[Stored records]
================
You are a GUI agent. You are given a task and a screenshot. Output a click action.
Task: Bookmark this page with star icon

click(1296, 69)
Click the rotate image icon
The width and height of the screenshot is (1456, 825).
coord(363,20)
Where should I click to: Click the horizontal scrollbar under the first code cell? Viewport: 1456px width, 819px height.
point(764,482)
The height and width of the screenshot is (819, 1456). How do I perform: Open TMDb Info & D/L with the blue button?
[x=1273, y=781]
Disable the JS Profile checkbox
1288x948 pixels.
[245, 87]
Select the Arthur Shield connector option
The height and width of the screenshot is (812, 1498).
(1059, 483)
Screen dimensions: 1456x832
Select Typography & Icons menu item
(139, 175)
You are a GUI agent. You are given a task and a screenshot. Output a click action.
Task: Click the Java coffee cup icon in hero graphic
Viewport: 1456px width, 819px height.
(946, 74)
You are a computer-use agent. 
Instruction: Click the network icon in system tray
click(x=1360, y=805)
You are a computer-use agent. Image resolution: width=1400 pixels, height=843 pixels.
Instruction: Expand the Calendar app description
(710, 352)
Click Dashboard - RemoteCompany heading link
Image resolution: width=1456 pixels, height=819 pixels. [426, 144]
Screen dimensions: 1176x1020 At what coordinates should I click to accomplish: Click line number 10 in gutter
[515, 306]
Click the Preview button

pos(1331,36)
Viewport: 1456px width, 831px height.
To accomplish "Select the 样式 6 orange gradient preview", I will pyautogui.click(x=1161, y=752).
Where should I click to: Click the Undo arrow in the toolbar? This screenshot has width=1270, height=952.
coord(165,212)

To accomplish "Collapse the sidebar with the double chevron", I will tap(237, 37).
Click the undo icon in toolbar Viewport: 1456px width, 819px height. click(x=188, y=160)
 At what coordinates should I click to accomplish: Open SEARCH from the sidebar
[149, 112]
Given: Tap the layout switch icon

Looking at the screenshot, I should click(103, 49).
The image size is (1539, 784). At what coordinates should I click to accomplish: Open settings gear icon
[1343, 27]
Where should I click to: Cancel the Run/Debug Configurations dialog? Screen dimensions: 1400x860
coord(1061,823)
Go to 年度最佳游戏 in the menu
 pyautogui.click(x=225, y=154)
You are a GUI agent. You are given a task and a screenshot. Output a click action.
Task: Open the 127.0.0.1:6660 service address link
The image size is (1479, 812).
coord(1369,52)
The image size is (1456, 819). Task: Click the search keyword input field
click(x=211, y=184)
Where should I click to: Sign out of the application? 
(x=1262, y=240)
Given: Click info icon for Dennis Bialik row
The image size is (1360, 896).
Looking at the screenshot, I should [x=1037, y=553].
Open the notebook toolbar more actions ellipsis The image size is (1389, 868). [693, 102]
================
* ABOUT THIS EXERCISE *
Of the lines above, copy each one that contains the word "computer".

* THE ANSWER *
You are a computer-use agent. 
You are a computer-use agent. Image resolution: width=1400 pixels, height=843 pixels.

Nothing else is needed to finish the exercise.